UPDATE ON NS OUTAGE
Detailed Data Breach Notice
Posted: 2:15am 30 Jan 2026 UTC
Overview
At about 10pm UTC on January 27, 2026, we received a report from a player who had discovered a critical bug in our application code. While testing this bug, the player gained access to our main production server and begun copying application code and user data to his personal system.
This player has a history of contributing about a dozen bug & vulnerability reports to NationStates since 2021, particularly over the last six months. He is not a member of staff and was never granted permission for server entry or any privileged access. His nation has been previously credited with a Bug Hunter badge, which is an initiative that rewards players for reporting bugs & site vulnerabilites for us to fix.
In his report, the player apologized for exceeding authorized testing boundaries, and claimed he deleted all copied data when he realized what he'd taken. We have no way of confirming this. We consider both the system and the data compromised as the result of an attack.
What Was Exposed
Data that was accessed contains:
- email addresses: including email addresses associated with the account in the past
- passwords: stored as MD5 hashes, which is an old protocol that is obsolete by modern standards, and inadequate to prevent decryption in an event like this, where an attacker could have an offline copy of the data
- IP addresses used to log in
- browser UserAgent strings used to log in
NationStates doesn't collect real names, addresses, phone numbers, or credit card information.
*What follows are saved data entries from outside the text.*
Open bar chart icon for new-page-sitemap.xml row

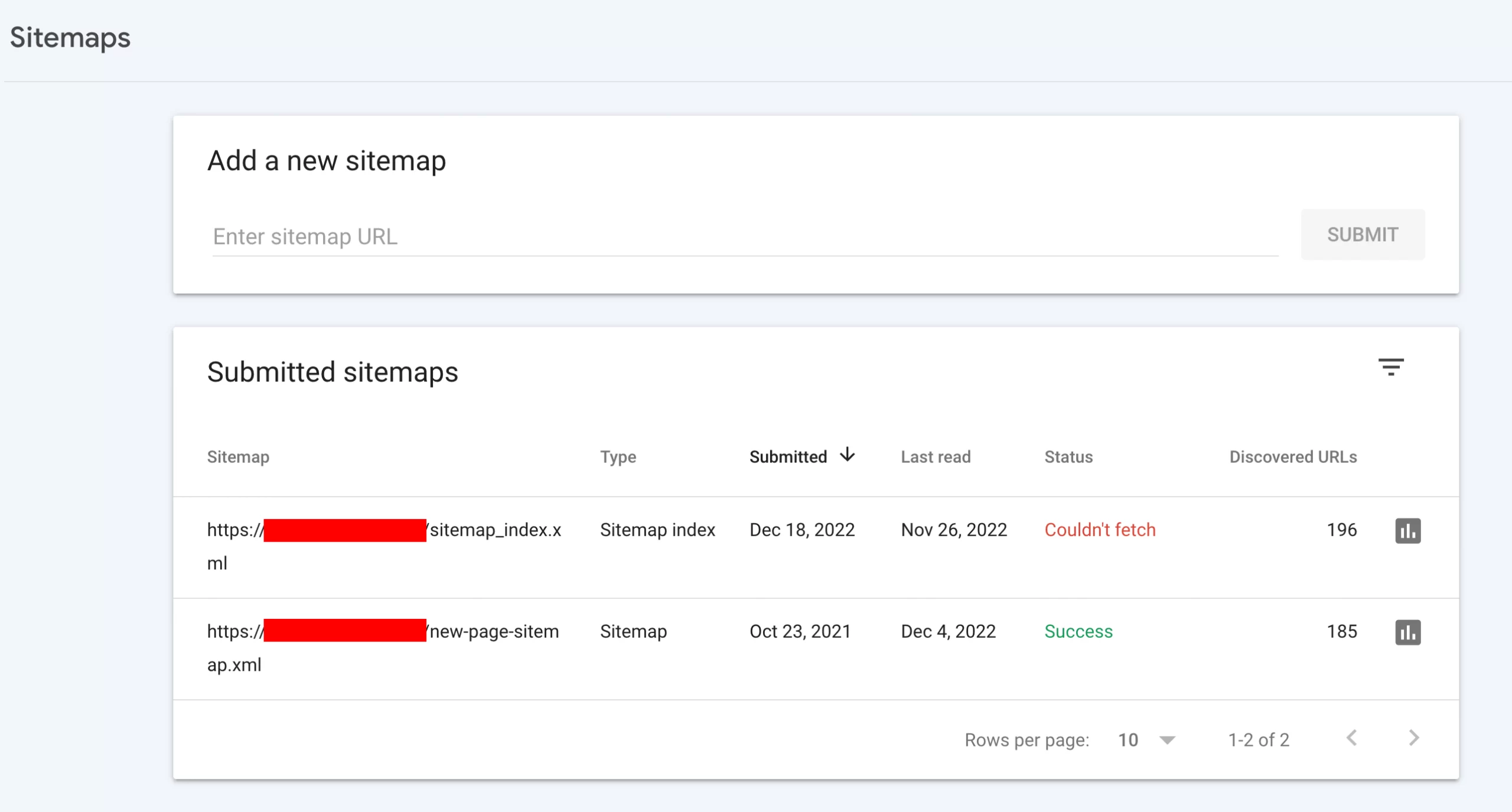[x=1407, y=632]
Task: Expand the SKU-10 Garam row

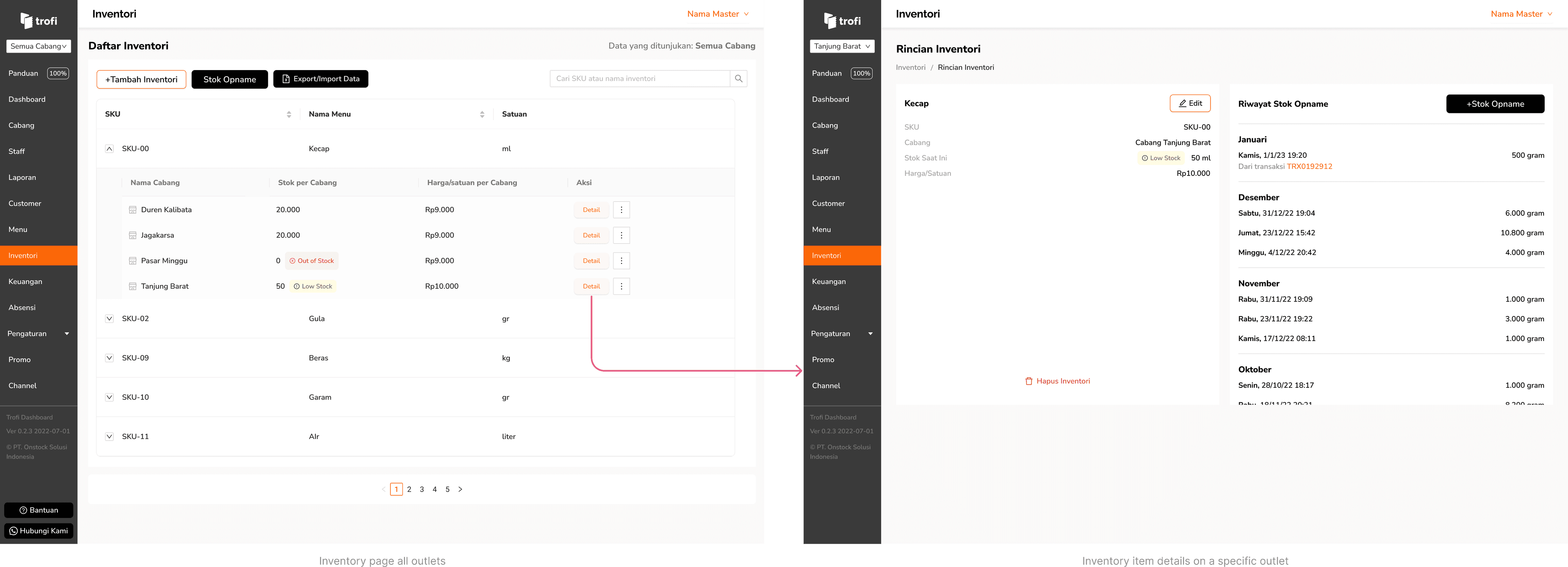Action: pyautogui.click(x=109, y=397)
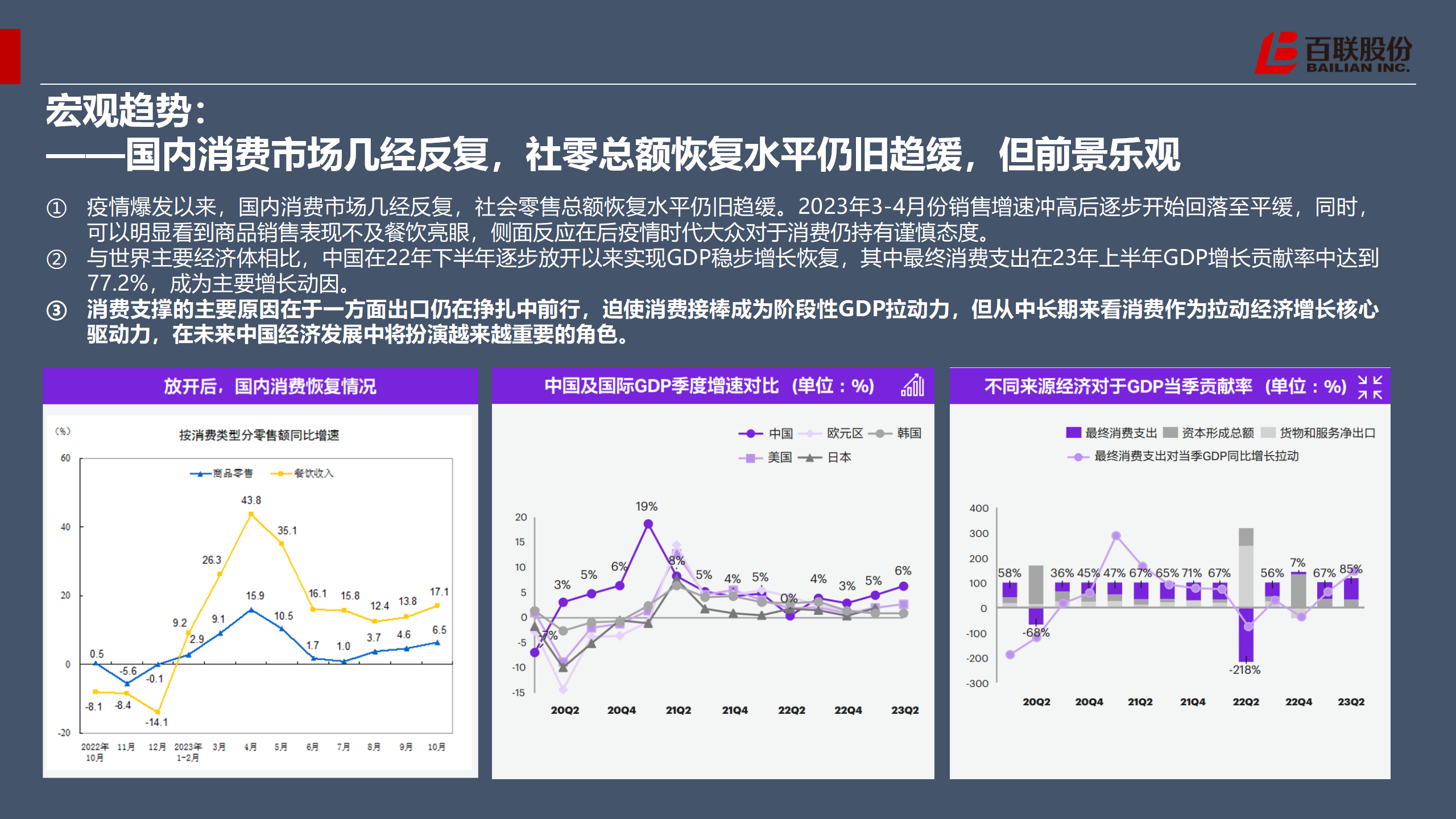1456x819 pixels.
Task: Click the dark gray 资本形成总额 legend swatch
Action: (1170, 433)
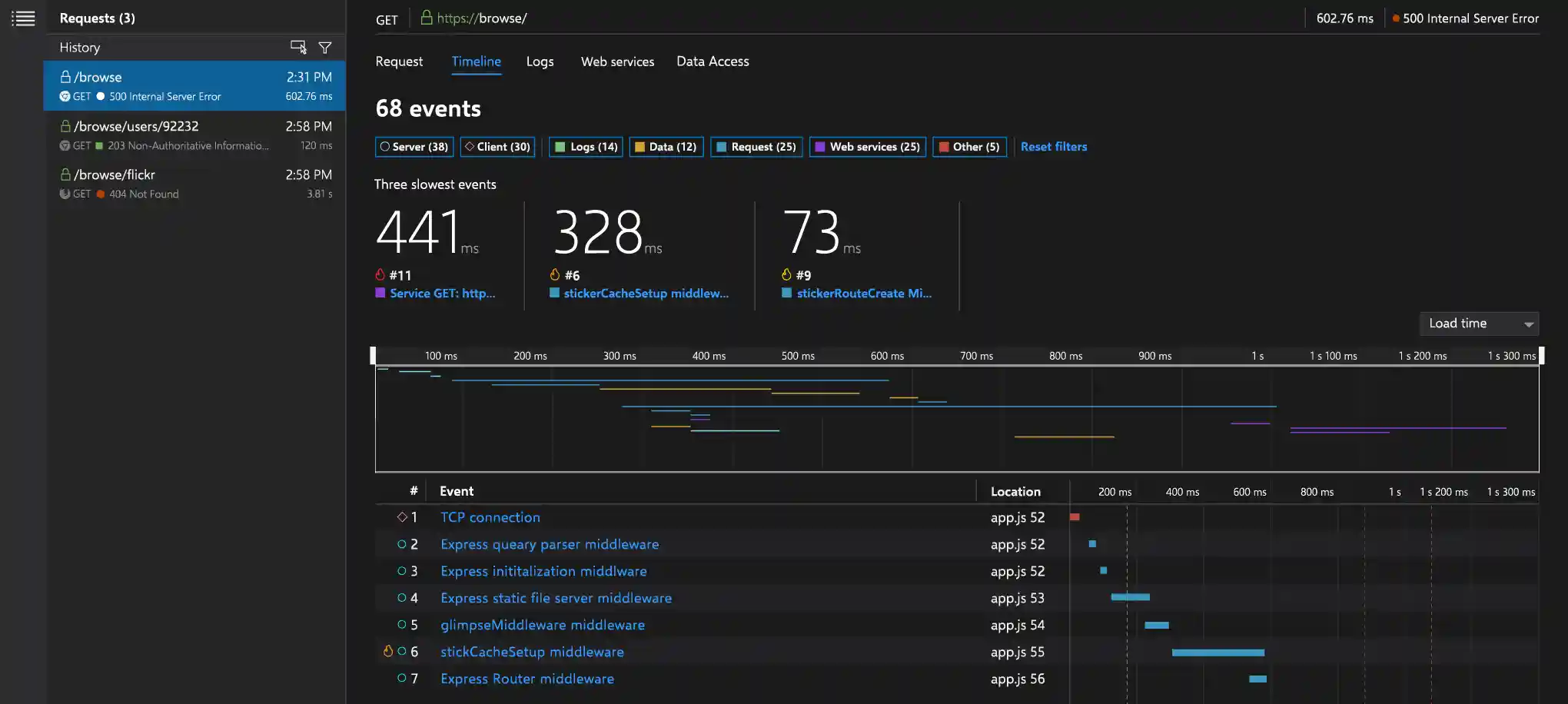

When the site is online, you can use the following page to see the exact data we store for your nation:
https://www.nationstates.net/page=private_info
The player did not gain entry to the server holding telegrams data, but did exploit access to it, and made an attempt to copy a portion of its data. We consider it likely that some contents were exposed.
The Bug
The vulnerability came from a new feature, Dispatch Search, which was implemented on Sep 2, 2025. The player was able to gain remote command execution (RCE) through a combination of a failure to sanitize user-supplied parameters with a double-parsing bug.
What We're Doing Right Now
- Reporting Obligations: We are making users and relevant government authorities aware of the breach.
- Server Rebuild: Since the production server must be considered compromised, we are completely rebuilding on new hardware.
- Software Audit: We are inspecting our code for any similar vulnerabilities.
- Hardening Systems: We are rewriting template parsing code to ensure that any similar bugs can't lead to the same outcome in the future.
- Upgrading Password Security: We are immediately implementing a project that had been awaiting approval to replace the password hashing algorithm with a stronger modern protocol.
- Developing Reopening Plan: We're figuring out how & when we can reopen.
What Will Happen Next
For nations with registered email addresses, you will be able to reset your password once the site reopens. We are still investigating the correct way to manage access to other nations.